LOS ANGELES/NEW YORK – Everyone caught up in the scandal of accused Wall Street swindler Bernard Madoff wants to know where the money is.
Madoff, who authorities say confessed to losing $50 billion in "a giant Ponzi scheme," has given a list of his assets, liabilities and property to U.S. regulators.
But the thousands duped, from the beach cities of Florida to yacht clubs of the Mediterranean to Hollywood and Manhattan, may never see it. And judging by the scandals involving Bayou Group hedge fund, WorldCom and Adelphia Communications, any money they may see down the road will likely be a fraction of what they invested.
"We have received many calls from people and everyone is saying 'where did the money go?' because he obviously didn't use it all," said Craig Stein, an attorney in Boca Raton, Florida.
"If you add up all of the firms and entities and brokers that were making commissions and compensation off of the promotion or facilitation of the money to Madoff, I bet you will find a very large number there, an economy of its own," Stein said.
Stein said he is investigating on behalf of two clients whose money in Westport National Bank of Connecticut ended up with Madoff. The bank said it provided only custodial services and did not invest any of its own money with Madoff or introduce anybody to Madoff.
The U.S. Securities and Exchange Commission, which received the assets list from Madoff's lawyers on Wednesday under a court order, will not publicly disclose the information. It will become part of its investigation following Madoff's December 11 arrest in New York.
U.S. prosecutors are conducting a parallel criminal investigation after charging Madoff with securities fraud.
Past investment scams show multiple avenues for recovering losses, such as civil lawsuits, bankruptcy court, court-ordered asset forfeiture, but also years of waiting for small returns.
The Ponzi scheme purportedly run by Madoff is one in which early investors are paid off with the money of new clients.
BAYOU, WORLDCOM, RIGAS
The 70-year-old Madoff, a former chairman of the Nasdaq stock market, is under house arrest and has not yet appeared in court to answer the charges.
No one else has been charged in the scandal surrounding Bernard L. Madoff Investment Securities LLC and the firm is being liquidated in bankruptcy court.
Madoff property disclosed so far in court filings is worth at least $78 million, including homes, a boat, a charity and five JP Morgan Chase and Bank of New York Mellon Corp accounts.
Madoff said he had $200 million to $300 million left, according to court documents.

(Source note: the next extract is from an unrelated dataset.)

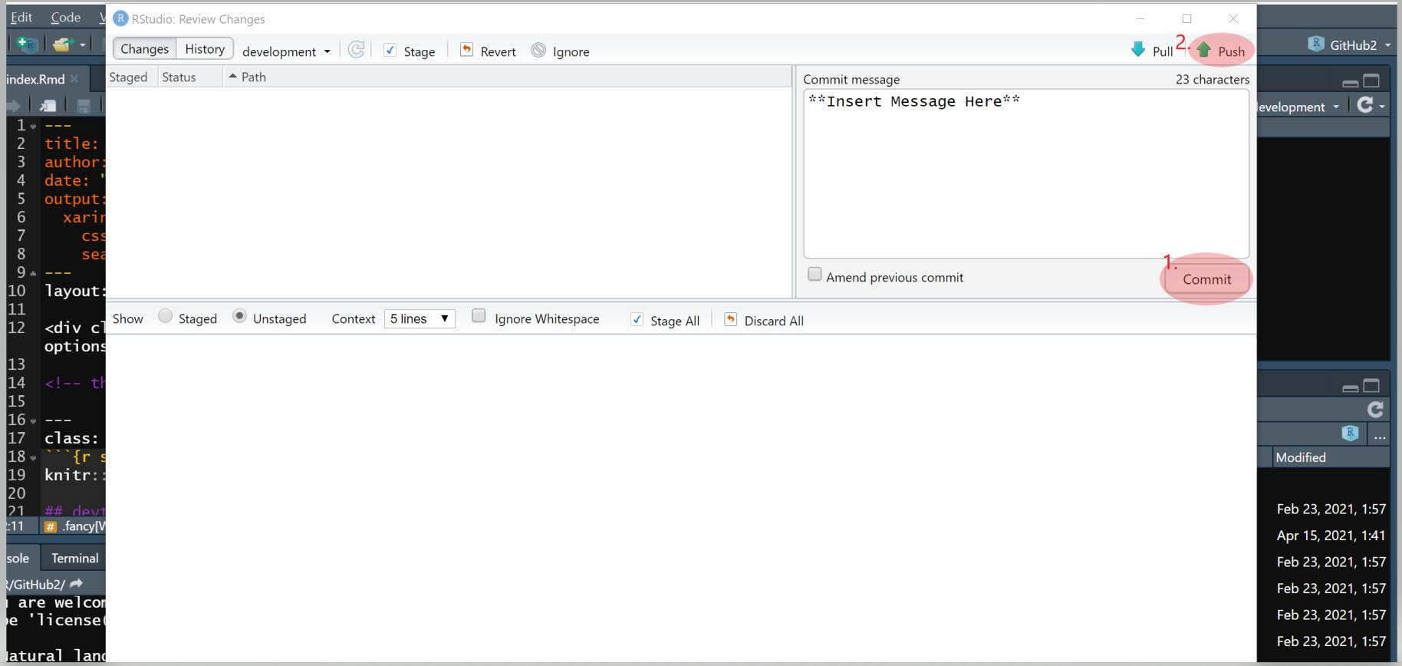Click the blue Pull arrow
This screenshot has height=666, width=1402.
1138,51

New York litigator Evan Glassman said that while out-of-pocket losses may only total $20 billion to $30 billion when legitimate claims for principal are tabulated, recovery from all avenues will likely be small.
"I think we are talking less than half," he said. "Some of the likely deep pockets are not so deep any more."
The government is still looking for assets related to the 2005 Bayou Group hedge fund fraud by Sam Israel, which resulted in $450 million in losses. About a quarter of that amount has been returned to investors so far, litigators said.
Attorney David Scharf saw recovery come mainly through government asset seizures, with about 20 percent coming from bankruptcy court and lawsuits against third parties.
"The good thing about it is the government has the tools at their disposal that plaintiffs lawyers don't have," Scharf said.
But the government's powers are limited when it comes to finding assets that may not be there.
Investors who lost $5.5 billion in the collapse of Adelphia Communications Corp in 2002 saw the SEC recover just $530 million from founder John Rigas and his son in a civil fraud lawsuit. It took securities litigation to win another $455 million from Adelphia's auditor and 38 banks in 2006.
WorldCom Inc investors did better with securities litigation alone, recovering $6.1 billion of an $11 billion fraud four years after the telecom company's 2002 collapse.